WORKING DATA:
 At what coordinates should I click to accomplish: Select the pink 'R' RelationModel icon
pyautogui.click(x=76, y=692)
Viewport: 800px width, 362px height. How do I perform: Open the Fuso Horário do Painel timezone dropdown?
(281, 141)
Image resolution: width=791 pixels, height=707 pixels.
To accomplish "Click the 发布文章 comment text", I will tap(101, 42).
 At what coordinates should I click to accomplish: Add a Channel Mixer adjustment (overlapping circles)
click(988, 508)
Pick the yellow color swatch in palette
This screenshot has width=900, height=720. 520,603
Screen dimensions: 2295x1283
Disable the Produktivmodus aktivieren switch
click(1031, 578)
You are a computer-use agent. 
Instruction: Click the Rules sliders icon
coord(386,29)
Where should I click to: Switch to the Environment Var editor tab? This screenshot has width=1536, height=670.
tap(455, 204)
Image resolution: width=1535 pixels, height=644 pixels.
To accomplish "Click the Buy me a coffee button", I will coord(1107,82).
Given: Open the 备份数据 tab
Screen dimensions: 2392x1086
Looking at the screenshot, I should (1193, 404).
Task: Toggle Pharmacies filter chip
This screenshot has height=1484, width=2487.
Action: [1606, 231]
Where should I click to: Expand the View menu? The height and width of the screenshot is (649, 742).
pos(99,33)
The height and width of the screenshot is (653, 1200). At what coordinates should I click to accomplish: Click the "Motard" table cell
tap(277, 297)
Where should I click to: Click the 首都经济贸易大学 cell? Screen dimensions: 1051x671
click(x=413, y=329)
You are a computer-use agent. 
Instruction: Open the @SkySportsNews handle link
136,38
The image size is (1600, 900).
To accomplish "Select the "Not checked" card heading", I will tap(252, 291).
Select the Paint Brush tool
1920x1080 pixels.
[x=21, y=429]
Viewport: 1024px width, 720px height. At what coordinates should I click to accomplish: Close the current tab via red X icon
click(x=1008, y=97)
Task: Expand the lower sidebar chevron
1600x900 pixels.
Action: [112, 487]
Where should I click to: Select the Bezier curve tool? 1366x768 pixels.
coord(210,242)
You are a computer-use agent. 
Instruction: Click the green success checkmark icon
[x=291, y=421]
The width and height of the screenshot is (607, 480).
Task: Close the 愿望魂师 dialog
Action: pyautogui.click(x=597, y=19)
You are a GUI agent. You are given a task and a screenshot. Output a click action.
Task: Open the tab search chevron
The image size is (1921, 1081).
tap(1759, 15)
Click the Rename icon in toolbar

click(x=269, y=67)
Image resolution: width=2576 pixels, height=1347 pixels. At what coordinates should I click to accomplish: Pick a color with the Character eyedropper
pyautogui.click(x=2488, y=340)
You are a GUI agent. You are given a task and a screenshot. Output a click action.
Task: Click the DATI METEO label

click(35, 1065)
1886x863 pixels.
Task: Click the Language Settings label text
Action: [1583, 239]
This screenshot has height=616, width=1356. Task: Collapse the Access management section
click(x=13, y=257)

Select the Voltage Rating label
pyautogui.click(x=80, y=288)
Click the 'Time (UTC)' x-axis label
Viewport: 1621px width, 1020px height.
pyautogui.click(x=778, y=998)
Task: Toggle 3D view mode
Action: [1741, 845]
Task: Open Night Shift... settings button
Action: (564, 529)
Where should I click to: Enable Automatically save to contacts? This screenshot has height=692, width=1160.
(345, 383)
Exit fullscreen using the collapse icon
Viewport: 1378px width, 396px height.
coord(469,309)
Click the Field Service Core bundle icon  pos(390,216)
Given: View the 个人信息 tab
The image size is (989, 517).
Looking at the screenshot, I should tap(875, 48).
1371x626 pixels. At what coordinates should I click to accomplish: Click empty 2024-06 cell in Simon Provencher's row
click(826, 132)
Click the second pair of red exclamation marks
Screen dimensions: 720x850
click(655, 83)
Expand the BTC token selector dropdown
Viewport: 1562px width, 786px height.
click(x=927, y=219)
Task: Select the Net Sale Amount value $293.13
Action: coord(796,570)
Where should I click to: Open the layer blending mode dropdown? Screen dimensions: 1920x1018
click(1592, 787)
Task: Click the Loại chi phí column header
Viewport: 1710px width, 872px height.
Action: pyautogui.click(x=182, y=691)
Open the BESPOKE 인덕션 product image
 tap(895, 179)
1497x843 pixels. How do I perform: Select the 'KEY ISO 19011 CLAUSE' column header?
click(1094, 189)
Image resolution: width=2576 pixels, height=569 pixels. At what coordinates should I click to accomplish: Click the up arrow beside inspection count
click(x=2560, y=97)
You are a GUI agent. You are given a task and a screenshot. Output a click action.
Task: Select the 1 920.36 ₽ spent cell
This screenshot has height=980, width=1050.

GIVEN REQUEST: Rewrite every one of the entries above, replacing "Screen dimensions:" with "Display size:" and leaving everything else the same.

PROBLEM SOLUTION:
 At what coordinates should I click to accomplish: Select the pink 'R' RelationModel icon
pyautogui.click(x=76, y=692)
Viewport: 800px width, 362px height. How do I perform: Open the Fuso Horário do Painel timezone dropdown?
(281, 141)
Image resolution: width=791 pixels, height=707 pixels.
To accomplish "Click the 发布文章 comment text", I will tap(101, 42).
 At what coordinates should I click to accomplish: Add a Channel Mixer adjustment (overlapping circles)
click(988, 508)
Pick the yellow color swatch in palette
This screenshot has width=900, height=720. 520,603
Display size: 2295x1283
Disable the Produktivmodus aktivieren switch
click(1031, 578)
You are a computer-use agent. 
Instruction: Click the Rules sliders icon
coord(386,29)
Where should I click to: Switch to the Environment Var editor tab? This screenshot has width=1536, height=670.
tap(455, 204)
Image resolution: width=1535 pixels, height=644 pixels.
To accomplish "Click the Buy me a coffee button", I will coord(1107,82).
Given: Open the 备份数据 tab
Display size: 2392x1086
Looking at the screenshot, I should (1193, 404).
Task: Toggle Pharmacies filter chip
This screenshot has height=1484, width=2487.
Action: [1606, 231]
Where should I click to: Expand the View menu? The height and width of the screenshot is (649, 742).
pos(99,33)
The height and width of the screenshot is (653, 1200). At what coordinates should I click to accomplish: Click the "Motard" table cell
tap(277, 297)
Where should I click to: Click the 首都经济贸易大学 cell? Display size: 1051x671
click(x=413, y=329)
You are a computer-use agent. 
Instruction: Open the @SkySportsNews handle link
136,38
The image size is (1600, 900).
To accomplish "Select the "Not checked" card heading", I will tap(252, 291).
Select the Paint Brush tool
1920x1080 pixels.
[x=21, y=429]
Viewport: 1024px width, 720px height. At what coordinates should I click to accomplish: Close the current tab via red X icon
click(x=1008, y=97)
Task: Expand the lower sidebar chevron
1600x900 pixels.
Action: [112, 487]
Where should I click to: Select the Bezier curve tool? 1366x768 pixels.
coord(210,242)
You are a computer-use agent. 
Instruction: Click the green success checkmark icon
[x=291, y=421]
The width and height of the screenshot is (607, 480).
Task: Close the 愿望魂师 dialog
Action: pyautogui.click(x=597, y=19)
You are a GUI agent. You are given a task and a screenshot. Output a click action.
Task: Open the tab search chevron
The image size is (1921, 1081).
tap(1759, 15)
Click the Rename icon in toolbar

click(x=269, y=67)
Image resolution: width=2576 pixels, height=1347 pixels. At what coordinates should I click to accomplish: Pick a color with the Character eyedropper
pyautogui.click(x=2488, y=340)
You are a GUI agent. You are given a task and a screenshot. Output a click action.
Task: Click the DATI METEO label

click(35, 1065)
1886x863 pixels.
Task: Click the Language Settings label text
Action: [1583, 239]
This screenshot has height=616, width=1356. Task: Collapse the Access management section
click(x=13, y=257)

Select the Voltage Rating label
pyautogui.click(x=80, y=288)
Click the 'Time (UTC)' x-axis label
Viewport: 1621px width, 1020px height.
pyautogui.click(x=778, y=998)
Task: Toggle 3D view mode
Action: [1741, 845]
Task: Open Night Shift... settings button
Action: (564, 529)
Where should I click to: Enable Automatically save to contacts? This screenshot has height=692, width=1160.
(345, 383)
Exit fullscreen using the collapse icon
Viewport: 1378px width, 396px height.
coord(469,309)
Click the Field Service Core bundle icon  pos(390,216)
Given: View the 个人信息 tab
The image size is (989, 517).
Looking at the screenshot, I should tap(875, 48).
1371x626 pixels. At what coordinates should I click to accomplish: Click empty 2024-06 cell in Simon Provencher's row
click(826, 132)
Click the second pair of red exclamation marks
Display size: 720x850
click(655, 83)
Expand the BTC token selector dropdown
Viewport: 1562px width, 786px height.
click(x=927, y=219)
Task: Select the Net Sale Amount value $293.13
Action: coord(796,570)
Where should I click to: Open the layer blending mode dropdown? Display size: 1920x1018
click(1592, 787)
Task: Click the Loại chi phí column header
Viewport: 1710px width, 872px height.
Action: pyautogui.click(x=182, y=691)
Open the BESPOKE 인덕션 product image
 tap(895, 179)
1497x843 pixels. How do I perform: Select the 'KEY ISO 19011 CLAUSE' column header?
click(1094, 189)
Image resolution: width=2576 pixels, height=569 pixels. At what coordinates should I click to accomplish: Click the up arrow beside inspection count
click(x=2560, y=97)
You are a GUI agent. You are given a task and a screenshot. Output a click action.
Task: Select the 1 920.36 ₽ spent cell
This screenshot has height=980, width=1050.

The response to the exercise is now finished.